"Stories are all we're ever left with in our head or on paper: clever narratives put together from selected facts, legends, well edited tall tales with us in the starring roles."
—page 413, The Raw Shark Texts by Steven Hall
The Raw Shark Texts holds great promise. It is pregnant with possibilities in the same way that Jeff Noon's Vurt and William Gibson's Neuromancer and Idoru are. It presents and sustains those possibilities until the final of four sections, whereupon it collapses in on itself.

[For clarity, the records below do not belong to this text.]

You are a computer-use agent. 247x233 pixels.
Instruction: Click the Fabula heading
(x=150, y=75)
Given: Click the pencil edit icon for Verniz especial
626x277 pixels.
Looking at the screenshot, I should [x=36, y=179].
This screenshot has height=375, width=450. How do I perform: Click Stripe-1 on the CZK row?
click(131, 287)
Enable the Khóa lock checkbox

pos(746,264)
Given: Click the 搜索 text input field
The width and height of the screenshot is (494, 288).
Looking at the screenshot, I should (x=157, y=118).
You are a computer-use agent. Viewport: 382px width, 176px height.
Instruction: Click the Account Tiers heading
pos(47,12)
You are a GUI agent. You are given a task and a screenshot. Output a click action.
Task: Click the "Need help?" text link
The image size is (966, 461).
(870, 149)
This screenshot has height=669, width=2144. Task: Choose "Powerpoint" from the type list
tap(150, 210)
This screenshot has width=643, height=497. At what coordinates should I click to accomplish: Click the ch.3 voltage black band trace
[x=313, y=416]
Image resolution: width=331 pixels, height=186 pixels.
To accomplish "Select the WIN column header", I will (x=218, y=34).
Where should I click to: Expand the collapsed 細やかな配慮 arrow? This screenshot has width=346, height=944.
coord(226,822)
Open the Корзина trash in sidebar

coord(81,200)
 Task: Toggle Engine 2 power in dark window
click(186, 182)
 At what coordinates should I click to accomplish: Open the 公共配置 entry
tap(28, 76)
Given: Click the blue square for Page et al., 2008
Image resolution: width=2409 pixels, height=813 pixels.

A man awakes upon the floor of a room, unsure of who and where he is. He finds written instructions from the First Eric Sanderson explaining what is happening and whom to contact. He follows the instructions. In meeting with his therapist, Dr. Randle, he discovers that he has been suffering from dissociative amnesia since the accidental death of his girlfriend Clio three years prior. This is the eleventh episode of amnesia in the past two years.
Letters soon begin to arrive from the First Eric Sanderson. They inform the second Eric Sanderson that he is being pursued by a conceptual shark, a Ludovician, that is devouring his memories, stealing more in each feeding. Eric soon encounters the shark in his apartment.
The middle two sections of the book then detail his pursuit of knowledgeable individuals to help him elude, hunt, and capture the shark. The final section implodes when Eric and his new partners, also bent on destroying the Ludovician, set sail on a conceptual ship. The scenes on the shark boat, the Orpheus, are stolen almost verbatim from the movie Jaws. They are so cliché and overwrought as to render the tension that has built through the first three sections of the book null and void.
I enjoyed that the book was built around the skeletal narrative of Orpheus and Eurydice. I was intrigued by the novelty of the Ludovician and the other conceptual fish, that swim and feed in the "flows of human interaction and the tides of cause and effect." I felt the terror that Eric felt.
But, the blatant ripoff of Jaws was too much. It essentially ruined what could have been a great book.
I also know that Steven Hall has expended a lot of energy and time in promoting the story in order that it also be made into a movie. I wish he had spent more time worrying about the novel.